## EXCERPTED PASSAGE
┌──
Revision as of 15:02, 28 March 2011

Table of CT Fourier Series Coefficients and Properties

Function	Fourier Series	Coefficients
$$ sin(w_0t) $$	$\frac{1}{2j}e^{jw_0t}-\frac{1}{2j}e^{-jw_0t}$	$a_1=\frac{1}{2j}, a_{-1}=\frac{-1}{2j}, a_k=0 \mbox{ for } k \ne 1,-1$
$$ cos(w_0t) $$	$\frac{1}{2}e^{jw_0t}+\frac{1}{2}e^{-jw_0t}$	$a_1=\frac{1}{2}, a_{-1}=\frac{1}{2}, a_k=0 \mbox{ for } k \ne 1,-1$
periodic square wave $x(t)=\begin{cases} 1, & \mbox{if }t<T_1 \\ 0, & \mbox{if }T_1<t<T/2 \end{cases}$ where T is the period and $$ 2T_1 $$ is the width of the pulse	$\sum_{k=1}^N k^2 a_k e^{jk(\frac{2\pi}{T})t}$ (just the normal formula)	$a_k = \frac{2sin(k\omega_0T_1)}{k\omega_0T_1}$

Property	Periodic Signal	Fourier Series Coefficients
	x(t), y(t) are periodic with period T	$$ a_k $$ for x(t) and $$ b_k $$ for y(t)
└──
## SUPPLIED DATA
┌──
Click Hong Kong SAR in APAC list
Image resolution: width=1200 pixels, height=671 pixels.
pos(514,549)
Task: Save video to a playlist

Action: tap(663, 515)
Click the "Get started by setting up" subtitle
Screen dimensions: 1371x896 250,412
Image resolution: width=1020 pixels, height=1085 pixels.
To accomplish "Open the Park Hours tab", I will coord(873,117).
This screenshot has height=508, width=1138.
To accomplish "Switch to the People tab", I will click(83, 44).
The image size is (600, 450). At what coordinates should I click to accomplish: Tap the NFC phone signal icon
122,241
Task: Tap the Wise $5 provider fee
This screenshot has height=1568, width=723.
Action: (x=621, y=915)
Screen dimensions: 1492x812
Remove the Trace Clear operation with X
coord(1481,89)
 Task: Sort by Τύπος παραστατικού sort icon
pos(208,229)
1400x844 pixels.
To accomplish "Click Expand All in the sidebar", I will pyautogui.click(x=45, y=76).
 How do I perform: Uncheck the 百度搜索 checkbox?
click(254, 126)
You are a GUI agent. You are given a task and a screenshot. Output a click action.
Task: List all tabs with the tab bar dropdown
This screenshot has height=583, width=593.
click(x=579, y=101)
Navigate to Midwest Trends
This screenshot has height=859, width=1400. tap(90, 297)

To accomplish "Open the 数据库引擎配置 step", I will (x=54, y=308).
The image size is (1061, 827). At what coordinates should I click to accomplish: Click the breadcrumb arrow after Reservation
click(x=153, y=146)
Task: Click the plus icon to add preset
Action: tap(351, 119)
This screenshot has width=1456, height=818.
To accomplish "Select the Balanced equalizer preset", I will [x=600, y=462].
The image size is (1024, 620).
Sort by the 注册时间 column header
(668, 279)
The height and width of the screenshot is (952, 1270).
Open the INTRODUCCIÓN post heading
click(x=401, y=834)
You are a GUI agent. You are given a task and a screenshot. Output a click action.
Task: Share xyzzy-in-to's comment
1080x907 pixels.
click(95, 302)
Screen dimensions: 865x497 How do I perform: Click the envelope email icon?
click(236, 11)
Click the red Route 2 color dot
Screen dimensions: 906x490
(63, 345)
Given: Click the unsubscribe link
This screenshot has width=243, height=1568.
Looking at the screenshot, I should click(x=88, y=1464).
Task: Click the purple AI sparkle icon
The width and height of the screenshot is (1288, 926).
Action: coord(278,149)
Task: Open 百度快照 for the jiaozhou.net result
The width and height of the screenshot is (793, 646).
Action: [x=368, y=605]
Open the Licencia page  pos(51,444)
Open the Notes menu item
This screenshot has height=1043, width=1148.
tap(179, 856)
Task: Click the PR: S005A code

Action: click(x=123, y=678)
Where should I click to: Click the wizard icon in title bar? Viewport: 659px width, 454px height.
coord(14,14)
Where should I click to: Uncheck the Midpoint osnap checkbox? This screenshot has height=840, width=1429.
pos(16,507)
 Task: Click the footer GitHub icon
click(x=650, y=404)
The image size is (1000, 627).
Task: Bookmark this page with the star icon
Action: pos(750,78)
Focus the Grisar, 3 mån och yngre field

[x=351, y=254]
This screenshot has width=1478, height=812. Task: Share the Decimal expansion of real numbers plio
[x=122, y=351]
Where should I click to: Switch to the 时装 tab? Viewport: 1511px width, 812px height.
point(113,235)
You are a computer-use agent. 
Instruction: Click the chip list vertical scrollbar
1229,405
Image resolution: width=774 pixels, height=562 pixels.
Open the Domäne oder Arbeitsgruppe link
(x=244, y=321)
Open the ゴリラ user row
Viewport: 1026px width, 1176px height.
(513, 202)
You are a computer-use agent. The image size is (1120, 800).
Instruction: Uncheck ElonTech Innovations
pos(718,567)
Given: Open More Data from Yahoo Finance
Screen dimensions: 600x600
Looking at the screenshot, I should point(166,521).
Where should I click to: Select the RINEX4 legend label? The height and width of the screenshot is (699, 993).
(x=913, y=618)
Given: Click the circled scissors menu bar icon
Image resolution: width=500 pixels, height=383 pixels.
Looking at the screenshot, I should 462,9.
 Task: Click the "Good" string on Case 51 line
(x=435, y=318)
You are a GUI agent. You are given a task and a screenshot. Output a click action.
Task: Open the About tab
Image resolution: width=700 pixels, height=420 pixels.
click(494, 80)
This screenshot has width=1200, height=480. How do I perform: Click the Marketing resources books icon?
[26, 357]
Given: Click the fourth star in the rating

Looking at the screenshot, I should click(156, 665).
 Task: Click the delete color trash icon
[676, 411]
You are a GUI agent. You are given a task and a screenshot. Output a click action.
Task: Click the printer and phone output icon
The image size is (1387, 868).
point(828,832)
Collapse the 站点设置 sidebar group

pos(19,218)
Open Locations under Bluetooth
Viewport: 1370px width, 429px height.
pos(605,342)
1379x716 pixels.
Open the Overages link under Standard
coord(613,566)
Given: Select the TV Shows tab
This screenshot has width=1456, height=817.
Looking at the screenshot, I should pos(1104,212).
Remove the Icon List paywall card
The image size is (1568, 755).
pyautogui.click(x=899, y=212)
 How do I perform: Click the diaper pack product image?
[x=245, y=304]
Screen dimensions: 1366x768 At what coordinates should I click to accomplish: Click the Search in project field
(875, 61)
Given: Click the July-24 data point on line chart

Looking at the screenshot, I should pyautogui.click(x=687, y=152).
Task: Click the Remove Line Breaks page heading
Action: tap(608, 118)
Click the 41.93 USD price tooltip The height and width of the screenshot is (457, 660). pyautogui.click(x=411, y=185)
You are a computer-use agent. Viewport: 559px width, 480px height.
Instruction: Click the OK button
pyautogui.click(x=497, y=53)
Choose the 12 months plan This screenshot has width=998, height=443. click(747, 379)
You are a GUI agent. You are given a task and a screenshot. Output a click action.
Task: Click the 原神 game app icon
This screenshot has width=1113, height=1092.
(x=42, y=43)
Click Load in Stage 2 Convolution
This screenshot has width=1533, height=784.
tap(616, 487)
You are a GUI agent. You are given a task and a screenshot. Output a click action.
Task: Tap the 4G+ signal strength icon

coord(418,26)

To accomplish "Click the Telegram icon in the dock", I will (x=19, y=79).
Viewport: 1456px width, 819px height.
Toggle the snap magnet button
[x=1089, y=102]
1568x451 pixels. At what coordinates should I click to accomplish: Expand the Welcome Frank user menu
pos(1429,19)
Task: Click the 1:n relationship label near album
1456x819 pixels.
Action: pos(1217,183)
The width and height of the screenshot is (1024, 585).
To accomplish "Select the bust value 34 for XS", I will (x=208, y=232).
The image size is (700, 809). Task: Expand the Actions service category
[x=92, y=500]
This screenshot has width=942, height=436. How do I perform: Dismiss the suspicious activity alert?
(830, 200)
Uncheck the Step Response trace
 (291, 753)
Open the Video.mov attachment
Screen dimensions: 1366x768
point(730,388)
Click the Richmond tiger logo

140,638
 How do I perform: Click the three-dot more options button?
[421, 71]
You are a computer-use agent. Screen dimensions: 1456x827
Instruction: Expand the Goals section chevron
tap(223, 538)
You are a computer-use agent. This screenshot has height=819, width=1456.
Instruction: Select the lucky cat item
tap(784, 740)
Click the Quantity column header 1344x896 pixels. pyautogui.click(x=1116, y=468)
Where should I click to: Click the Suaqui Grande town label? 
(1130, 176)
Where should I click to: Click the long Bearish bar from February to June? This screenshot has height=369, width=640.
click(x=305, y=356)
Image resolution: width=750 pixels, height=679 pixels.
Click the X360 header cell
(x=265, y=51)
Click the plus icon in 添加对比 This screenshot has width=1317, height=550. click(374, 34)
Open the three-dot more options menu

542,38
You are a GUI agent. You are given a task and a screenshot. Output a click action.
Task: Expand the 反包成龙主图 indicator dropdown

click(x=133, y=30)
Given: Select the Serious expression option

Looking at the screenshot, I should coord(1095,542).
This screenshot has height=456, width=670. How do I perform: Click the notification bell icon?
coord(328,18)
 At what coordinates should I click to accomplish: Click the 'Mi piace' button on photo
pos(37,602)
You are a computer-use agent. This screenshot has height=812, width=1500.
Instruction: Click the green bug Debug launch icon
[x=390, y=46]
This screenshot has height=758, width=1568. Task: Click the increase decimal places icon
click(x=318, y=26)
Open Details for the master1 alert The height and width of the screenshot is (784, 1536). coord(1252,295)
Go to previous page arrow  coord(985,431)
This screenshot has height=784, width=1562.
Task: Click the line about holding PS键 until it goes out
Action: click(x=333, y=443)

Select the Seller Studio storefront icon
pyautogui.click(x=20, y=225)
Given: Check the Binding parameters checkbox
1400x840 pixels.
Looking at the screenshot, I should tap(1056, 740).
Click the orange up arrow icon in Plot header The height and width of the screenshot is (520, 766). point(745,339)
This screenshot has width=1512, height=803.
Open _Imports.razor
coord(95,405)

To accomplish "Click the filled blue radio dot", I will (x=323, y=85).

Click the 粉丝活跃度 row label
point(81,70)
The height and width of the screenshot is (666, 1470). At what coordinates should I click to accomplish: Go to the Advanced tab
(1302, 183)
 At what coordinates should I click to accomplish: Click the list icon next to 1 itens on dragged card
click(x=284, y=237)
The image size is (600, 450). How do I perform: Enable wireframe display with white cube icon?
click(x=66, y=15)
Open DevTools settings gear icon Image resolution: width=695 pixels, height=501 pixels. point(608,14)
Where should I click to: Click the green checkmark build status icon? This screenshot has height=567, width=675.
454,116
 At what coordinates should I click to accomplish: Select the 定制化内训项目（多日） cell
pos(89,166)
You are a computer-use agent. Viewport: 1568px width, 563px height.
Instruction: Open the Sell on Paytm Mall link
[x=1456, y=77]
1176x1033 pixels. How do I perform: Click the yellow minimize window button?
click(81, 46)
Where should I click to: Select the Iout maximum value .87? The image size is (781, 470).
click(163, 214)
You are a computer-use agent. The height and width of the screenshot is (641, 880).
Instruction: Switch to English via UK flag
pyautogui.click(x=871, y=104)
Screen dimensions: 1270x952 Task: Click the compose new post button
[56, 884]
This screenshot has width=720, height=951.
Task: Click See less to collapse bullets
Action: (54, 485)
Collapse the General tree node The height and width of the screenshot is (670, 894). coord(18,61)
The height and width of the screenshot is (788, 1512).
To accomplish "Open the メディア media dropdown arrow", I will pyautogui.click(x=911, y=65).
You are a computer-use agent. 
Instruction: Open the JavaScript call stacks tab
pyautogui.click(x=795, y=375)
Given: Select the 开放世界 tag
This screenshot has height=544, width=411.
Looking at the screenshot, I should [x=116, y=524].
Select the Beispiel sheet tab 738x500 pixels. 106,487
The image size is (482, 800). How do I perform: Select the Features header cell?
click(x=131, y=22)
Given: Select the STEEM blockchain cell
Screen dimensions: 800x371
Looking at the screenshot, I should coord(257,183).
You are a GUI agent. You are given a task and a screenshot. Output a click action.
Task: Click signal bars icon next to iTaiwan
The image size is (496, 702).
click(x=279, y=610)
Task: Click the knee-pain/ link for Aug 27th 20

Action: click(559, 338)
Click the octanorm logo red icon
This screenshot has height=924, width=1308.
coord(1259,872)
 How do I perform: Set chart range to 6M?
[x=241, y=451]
└──
## DO THIS
Reproduce the Fourier series coefficients table above word for word, from "Table of CT" to "b_k $$ for y(t)".

## RESULT
Table of CT Fourier Series Coefficients and Properties

Function	Fourier Series	Coefficients
$$ sin(w_0t) $$	$\frac{1}{2j}e^{jw_0t}-\frac{1}{2j}e^{-jw_0t}$	$a_1=\frac{1}{2j}, a_{-1}=\frac{-1}{2j}, a_k=0 \mbox{ for } k \ne 1,-1$
$$ cos(w_0t) $$	$\frac{1}{2}e^{jw_0t}+\frac{1}{2}e^{-jw_0t}$	$a_1=\frac{1}{2}, a_{-1}=\frac{1}{2}, a_k=0 \mbox{ for } k \ne 1,-1$
periodic square wave $x(t)=\begin{cases} 1, & \mbox{if }t<T_1 \\ 0, & \mbox{if }T_1<t<T/2 \end{cases}$ where T is the period and $$ 2T_1 $$ is the width of the pulse	$\sum_{k=1}^N k^2 a_k e^{jk(\frac{2\pi}{T})t}$ (just the normal formula)	$a_k = \frac{2sin(k\omega_0T_1)}{k\omega_0T_1}$

Property	Periodic Signal	Fourier Series Coefficients
	x(t), y(t) are periodic with period T	$$ a_k $$ for x(t) and $$ b_k $$ for y(t)